This project provides a detailed analysis of the top 10 most popular movies from an IMDb dataset. Using various visualizations and statistics, users can explore the relationships between variables like budget, revenue, vote averages, and more.
- Correlation Analysis: View a correlation matrix of key variables.
- Genre Analysis: Bar chart and pie chart showing genre distributions.
- Release Year Analysis: Bar chart showing the number of movies released per year.
- Budget vs Revenue: Scatter plot comparing the budget and revenue of the top 10 movies.
- Popularity vs Vote Average: Scatter plot comparing movie popularity with average votes.
- Summary Statistics: Descriptive statistics for the top 10 movies dataset.
-
Clone the repository:
git clone https://github.com/yourusername/top-10-movie-analyzer.git
-
Navigate to the project directory:
cd top-10-movie-analyzer
-
Install the required Python packages:
pip install pandas seaborn matplotlib
-
Download the IMDb dataset: The system uses an IMDb dataset in CSV format. Download it from IMDb datasets and ensure it's available at the appropriate location, or update the file path in the script.
-
Run the Movie Analyzer:
python top_10_movie_analyzer.py
-
Choose the type of analysis:
- Correlation matrix
- Genre distribution (bar chart/pie chart)

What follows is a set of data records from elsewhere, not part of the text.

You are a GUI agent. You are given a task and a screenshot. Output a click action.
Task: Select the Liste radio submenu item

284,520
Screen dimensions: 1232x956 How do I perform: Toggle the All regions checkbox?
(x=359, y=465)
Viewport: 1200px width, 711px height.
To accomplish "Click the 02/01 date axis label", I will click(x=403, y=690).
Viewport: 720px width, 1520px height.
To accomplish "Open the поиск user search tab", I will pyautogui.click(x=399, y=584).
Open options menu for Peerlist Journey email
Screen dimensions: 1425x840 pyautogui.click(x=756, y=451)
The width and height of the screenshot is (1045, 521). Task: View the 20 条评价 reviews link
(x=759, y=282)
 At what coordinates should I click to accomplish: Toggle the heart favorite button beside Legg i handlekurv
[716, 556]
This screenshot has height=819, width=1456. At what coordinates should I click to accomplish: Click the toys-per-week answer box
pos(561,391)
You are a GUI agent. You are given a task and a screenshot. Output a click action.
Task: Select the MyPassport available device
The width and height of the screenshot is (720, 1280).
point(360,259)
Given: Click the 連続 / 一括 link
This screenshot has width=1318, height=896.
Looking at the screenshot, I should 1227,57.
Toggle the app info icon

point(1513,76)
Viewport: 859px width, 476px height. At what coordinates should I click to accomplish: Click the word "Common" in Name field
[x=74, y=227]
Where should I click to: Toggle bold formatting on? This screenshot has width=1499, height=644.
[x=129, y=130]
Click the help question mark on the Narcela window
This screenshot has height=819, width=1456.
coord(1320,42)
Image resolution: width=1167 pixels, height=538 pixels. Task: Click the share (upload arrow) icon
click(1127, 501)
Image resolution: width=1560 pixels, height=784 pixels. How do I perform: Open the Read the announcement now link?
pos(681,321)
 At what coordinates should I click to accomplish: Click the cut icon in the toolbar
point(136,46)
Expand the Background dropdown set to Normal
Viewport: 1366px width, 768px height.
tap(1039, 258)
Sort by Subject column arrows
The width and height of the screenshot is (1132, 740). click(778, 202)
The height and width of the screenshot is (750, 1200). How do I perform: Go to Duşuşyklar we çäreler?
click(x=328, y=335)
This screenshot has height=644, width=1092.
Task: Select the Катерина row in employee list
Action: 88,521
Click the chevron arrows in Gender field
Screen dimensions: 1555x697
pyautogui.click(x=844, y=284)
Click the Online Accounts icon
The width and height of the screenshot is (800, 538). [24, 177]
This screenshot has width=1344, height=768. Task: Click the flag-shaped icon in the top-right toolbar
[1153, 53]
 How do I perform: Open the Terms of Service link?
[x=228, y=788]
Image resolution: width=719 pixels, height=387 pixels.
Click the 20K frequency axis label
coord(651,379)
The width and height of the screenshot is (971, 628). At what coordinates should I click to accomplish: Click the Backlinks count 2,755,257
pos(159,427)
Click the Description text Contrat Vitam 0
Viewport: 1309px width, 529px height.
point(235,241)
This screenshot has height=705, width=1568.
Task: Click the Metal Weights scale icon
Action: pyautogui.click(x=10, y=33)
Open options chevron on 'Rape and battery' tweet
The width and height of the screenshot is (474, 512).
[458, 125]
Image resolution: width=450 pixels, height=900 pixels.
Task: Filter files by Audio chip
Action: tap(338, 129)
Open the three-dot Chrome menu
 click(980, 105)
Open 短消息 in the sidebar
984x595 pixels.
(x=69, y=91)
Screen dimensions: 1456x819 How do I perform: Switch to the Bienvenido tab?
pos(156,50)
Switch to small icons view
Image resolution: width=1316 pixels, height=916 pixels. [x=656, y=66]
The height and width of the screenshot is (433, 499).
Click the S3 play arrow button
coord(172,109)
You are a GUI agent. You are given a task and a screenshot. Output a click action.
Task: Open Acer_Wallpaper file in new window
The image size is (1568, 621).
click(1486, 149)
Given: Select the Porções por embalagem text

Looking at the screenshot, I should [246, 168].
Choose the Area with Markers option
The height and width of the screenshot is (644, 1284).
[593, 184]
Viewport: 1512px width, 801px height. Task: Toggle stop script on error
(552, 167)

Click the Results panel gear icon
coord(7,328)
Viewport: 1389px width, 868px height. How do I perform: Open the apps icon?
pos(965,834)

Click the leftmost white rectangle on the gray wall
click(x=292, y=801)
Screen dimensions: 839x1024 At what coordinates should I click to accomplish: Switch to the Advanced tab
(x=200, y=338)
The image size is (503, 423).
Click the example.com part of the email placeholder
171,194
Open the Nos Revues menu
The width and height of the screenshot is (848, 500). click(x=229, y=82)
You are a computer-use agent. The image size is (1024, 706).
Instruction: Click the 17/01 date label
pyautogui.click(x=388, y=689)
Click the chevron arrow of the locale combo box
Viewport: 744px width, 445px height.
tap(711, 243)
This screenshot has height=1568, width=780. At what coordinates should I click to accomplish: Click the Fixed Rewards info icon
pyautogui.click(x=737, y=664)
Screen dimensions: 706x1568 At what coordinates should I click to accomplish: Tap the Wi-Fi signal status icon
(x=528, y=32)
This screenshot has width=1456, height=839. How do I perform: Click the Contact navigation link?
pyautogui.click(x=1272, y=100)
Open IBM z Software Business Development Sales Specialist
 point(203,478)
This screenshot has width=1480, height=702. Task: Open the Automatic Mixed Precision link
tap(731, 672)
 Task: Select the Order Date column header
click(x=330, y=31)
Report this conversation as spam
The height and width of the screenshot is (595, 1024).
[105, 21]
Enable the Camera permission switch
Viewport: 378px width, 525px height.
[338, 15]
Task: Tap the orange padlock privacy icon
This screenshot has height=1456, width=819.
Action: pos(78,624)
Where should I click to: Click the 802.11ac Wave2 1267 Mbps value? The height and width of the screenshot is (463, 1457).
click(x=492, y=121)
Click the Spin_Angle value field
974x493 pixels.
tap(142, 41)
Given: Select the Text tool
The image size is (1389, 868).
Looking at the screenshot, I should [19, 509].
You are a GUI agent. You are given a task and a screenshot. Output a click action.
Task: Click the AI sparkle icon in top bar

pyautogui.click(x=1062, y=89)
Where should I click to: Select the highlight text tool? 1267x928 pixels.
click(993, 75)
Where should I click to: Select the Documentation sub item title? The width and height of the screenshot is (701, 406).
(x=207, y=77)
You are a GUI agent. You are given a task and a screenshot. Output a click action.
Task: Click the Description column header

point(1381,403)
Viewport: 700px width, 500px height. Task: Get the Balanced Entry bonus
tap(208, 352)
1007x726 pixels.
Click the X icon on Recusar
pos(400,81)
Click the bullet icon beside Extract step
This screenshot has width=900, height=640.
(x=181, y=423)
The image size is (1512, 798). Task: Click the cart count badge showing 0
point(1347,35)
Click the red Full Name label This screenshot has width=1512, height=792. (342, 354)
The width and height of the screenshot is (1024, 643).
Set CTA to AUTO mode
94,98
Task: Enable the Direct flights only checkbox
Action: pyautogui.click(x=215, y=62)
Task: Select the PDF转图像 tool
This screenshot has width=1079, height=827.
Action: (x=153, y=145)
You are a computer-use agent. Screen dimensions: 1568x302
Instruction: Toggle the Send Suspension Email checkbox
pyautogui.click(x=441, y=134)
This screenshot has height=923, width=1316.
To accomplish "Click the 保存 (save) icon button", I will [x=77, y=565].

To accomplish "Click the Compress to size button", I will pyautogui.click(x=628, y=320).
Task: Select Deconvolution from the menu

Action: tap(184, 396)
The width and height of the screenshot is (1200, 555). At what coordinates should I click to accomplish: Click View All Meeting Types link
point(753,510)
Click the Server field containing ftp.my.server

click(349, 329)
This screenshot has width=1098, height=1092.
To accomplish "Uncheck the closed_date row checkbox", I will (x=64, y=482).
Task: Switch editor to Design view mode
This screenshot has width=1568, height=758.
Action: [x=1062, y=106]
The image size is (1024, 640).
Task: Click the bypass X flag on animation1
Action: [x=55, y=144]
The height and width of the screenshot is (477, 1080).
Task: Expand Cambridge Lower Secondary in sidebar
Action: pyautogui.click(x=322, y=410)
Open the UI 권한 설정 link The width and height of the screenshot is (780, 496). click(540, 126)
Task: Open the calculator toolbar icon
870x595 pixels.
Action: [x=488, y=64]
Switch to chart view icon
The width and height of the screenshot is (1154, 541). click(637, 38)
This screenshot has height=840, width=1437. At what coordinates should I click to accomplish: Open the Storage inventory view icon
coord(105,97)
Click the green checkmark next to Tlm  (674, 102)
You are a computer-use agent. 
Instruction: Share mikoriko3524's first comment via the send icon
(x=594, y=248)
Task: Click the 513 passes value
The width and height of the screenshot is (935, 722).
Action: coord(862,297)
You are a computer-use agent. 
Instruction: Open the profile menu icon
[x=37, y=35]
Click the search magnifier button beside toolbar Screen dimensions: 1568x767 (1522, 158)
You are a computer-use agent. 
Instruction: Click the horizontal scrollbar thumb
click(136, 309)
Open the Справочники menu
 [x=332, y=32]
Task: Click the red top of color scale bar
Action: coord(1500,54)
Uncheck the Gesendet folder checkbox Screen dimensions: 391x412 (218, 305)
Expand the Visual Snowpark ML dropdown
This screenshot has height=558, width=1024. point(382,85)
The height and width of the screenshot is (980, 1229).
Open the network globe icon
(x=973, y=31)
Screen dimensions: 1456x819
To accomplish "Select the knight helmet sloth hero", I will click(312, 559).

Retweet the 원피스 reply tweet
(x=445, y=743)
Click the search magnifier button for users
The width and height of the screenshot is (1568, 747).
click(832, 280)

- Movies released per year
- Budget vs. Revenue comparison
- Popularity vs. Vote Average
- Summary statistics, and more.
-
Explore various plots: You can interactively explore different aspects of the top 10 movies by following the menu in the terminal.
- Python 3.x
- pandas
- seaborn
- matplotlib
This project uses IMDb data, which can be downloaded from the csv files uploaded here in this repo.